Gunnar Barbarotti rispose di aver capito. Almeno in parte.

Per quanto riguarda Marianne, possiamo solo avere fiducia, continuò Nostro Signore. Sia tu che io. La morte e la vita sono vicine, proprio come tu hai preso atto del tuo terrore. Ma gli uomini sono gli unici esseri in grado di osservare la bellezza della vita e rallegrarsene. Non è facile comprenderlo.

Io lo capisco, protestò Barbarotti. È solo che...

Non ricominciare a lamentarti, lo interruppe Nostro Signore. Piantala. Abbi fiducia e pensa a Marianne, non devi pensare ad altro.

Poi sparì. Il tassista accese la radio e Barbarotti decise di fare quello che gli era stato consigliato. Avere fiducia e pensare a lei.

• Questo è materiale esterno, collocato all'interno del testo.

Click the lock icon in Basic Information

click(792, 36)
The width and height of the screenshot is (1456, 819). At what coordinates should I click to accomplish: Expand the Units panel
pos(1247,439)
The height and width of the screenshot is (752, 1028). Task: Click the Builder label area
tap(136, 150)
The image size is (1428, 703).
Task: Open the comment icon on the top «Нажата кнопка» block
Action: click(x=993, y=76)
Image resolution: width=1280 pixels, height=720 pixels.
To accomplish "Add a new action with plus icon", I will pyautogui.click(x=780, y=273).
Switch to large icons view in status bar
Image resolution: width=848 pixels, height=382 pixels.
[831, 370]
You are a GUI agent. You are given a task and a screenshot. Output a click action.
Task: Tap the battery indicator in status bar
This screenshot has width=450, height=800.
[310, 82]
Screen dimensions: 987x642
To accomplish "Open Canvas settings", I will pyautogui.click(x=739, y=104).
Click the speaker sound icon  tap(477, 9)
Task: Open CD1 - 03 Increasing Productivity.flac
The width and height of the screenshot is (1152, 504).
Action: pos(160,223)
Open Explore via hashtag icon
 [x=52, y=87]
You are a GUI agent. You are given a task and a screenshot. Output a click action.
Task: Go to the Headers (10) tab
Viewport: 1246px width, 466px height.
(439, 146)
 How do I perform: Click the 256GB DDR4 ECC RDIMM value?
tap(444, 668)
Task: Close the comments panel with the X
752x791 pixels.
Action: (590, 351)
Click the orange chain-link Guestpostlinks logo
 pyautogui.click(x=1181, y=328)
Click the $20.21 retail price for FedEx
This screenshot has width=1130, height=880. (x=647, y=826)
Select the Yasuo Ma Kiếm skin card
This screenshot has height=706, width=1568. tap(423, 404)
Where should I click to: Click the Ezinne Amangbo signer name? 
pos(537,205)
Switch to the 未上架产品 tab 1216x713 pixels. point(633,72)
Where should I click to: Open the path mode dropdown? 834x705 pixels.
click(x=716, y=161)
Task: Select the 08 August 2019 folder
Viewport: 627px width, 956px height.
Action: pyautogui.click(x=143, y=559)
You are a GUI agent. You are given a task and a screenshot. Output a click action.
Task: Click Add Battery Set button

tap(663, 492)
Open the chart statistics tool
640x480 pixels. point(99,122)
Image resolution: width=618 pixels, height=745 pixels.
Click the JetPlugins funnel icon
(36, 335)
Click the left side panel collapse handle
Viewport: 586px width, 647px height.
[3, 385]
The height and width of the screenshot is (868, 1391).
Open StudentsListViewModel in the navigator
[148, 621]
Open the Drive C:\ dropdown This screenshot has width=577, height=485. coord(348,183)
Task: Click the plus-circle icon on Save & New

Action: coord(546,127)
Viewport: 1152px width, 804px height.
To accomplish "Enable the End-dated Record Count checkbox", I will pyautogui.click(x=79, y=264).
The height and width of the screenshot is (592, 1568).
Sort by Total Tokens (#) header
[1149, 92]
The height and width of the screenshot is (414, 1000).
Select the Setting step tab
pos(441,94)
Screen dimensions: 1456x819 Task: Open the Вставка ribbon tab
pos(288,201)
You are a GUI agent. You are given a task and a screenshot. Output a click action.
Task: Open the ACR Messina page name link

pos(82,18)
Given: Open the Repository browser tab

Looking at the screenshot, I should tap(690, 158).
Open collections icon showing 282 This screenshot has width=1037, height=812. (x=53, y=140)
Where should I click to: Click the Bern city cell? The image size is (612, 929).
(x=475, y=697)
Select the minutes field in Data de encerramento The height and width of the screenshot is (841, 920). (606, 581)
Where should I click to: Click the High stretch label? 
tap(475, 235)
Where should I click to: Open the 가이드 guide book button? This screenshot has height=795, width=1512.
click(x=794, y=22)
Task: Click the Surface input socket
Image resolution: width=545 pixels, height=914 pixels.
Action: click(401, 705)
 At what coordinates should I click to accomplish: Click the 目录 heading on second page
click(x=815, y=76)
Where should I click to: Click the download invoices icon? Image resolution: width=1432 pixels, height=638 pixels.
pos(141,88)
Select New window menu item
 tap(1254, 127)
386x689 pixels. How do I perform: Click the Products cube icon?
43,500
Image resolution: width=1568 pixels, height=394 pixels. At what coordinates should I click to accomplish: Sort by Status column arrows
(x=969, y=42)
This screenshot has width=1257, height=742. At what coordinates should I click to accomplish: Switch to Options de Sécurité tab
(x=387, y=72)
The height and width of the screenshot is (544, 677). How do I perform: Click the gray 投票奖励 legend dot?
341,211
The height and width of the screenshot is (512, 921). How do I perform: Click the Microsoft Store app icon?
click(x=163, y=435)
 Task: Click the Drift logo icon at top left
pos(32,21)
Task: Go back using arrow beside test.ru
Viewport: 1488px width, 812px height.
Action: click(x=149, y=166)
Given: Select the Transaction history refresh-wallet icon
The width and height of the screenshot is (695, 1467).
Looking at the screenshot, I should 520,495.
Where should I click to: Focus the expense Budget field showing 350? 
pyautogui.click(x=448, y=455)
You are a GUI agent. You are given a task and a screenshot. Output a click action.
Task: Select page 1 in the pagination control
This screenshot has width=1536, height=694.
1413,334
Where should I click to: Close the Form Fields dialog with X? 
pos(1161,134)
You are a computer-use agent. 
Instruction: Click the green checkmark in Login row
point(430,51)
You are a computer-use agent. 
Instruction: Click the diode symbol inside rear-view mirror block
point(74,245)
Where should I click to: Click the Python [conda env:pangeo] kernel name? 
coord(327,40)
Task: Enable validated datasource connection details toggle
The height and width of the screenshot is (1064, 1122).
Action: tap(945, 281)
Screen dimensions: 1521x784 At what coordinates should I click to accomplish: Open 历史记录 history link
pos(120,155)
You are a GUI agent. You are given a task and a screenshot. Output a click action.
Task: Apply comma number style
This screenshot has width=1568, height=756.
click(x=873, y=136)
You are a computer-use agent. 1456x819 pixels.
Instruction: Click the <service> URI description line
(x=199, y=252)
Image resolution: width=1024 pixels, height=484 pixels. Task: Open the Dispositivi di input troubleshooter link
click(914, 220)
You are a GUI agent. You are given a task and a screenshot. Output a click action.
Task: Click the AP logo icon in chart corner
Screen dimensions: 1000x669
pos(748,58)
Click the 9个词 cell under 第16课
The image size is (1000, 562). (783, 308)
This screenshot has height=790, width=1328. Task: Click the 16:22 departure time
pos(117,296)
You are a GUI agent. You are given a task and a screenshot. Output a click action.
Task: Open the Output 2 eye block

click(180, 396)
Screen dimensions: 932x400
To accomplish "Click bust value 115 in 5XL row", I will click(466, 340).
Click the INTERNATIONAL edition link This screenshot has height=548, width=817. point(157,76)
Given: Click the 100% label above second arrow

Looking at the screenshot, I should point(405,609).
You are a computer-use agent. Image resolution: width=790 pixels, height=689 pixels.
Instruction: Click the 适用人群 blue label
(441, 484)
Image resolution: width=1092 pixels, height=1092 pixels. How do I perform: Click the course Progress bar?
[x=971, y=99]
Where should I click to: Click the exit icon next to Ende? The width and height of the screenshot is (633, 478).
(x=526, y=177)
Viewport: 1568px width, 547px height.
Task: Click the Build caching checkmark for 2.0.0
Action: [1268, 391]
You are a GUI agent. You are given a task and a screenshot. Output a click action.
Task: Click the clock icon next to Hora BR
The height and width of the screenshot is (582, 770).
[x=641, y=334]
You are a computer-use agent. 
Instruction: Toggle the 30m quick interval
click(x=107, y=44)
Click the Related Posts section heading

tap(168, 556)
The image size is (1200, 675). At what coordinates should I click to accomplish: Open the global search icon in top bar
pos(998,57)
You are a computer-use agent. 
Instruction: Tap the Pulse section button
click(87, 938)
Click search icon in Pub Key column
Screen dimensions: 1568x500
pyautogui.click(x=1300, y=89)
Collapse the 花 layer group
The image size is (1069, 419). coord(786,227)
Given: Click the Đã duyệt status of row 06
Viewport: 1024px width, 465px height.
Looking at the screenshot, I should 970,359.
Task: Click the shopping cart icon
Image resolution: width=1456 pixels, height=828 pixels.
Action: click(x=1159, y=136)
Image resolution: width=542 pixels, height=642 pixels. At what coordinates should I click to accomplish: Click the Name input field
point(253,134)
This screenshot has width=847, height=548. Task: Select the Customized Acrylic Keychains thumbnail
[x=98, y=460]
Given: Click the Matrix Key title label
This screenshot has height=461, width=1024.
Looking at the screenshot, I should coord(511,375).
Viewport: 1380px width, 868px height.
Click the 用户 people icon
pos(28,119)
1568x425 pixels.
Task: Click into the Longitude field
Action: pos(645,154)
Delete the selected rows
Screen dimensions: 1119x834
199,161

La speranza. Cos’era, del resto?

Probabilmente l’unica medicina davvero efficace contro quel terrore violento che lo martellava dentro. Ma accettarlo era un’altra cosa. Smettere di agitarsi e avere fiducia... be’, in cosa? Bella domanda. Davvero bella. La speranza è come una saponetta, pensò l’ispettore Barbarotti, confuso. Ti sfugge sempre dalle mani.

E quel vecchio accordo con Nostro Signore all’improvviso non valeva più. Annullato per sempre. La cosa strana era che non sembrava affatto strano.

Da questo momento cambierà tutto, pensò Gunnar Barbarotti. Buon Dio, fa’ che viva.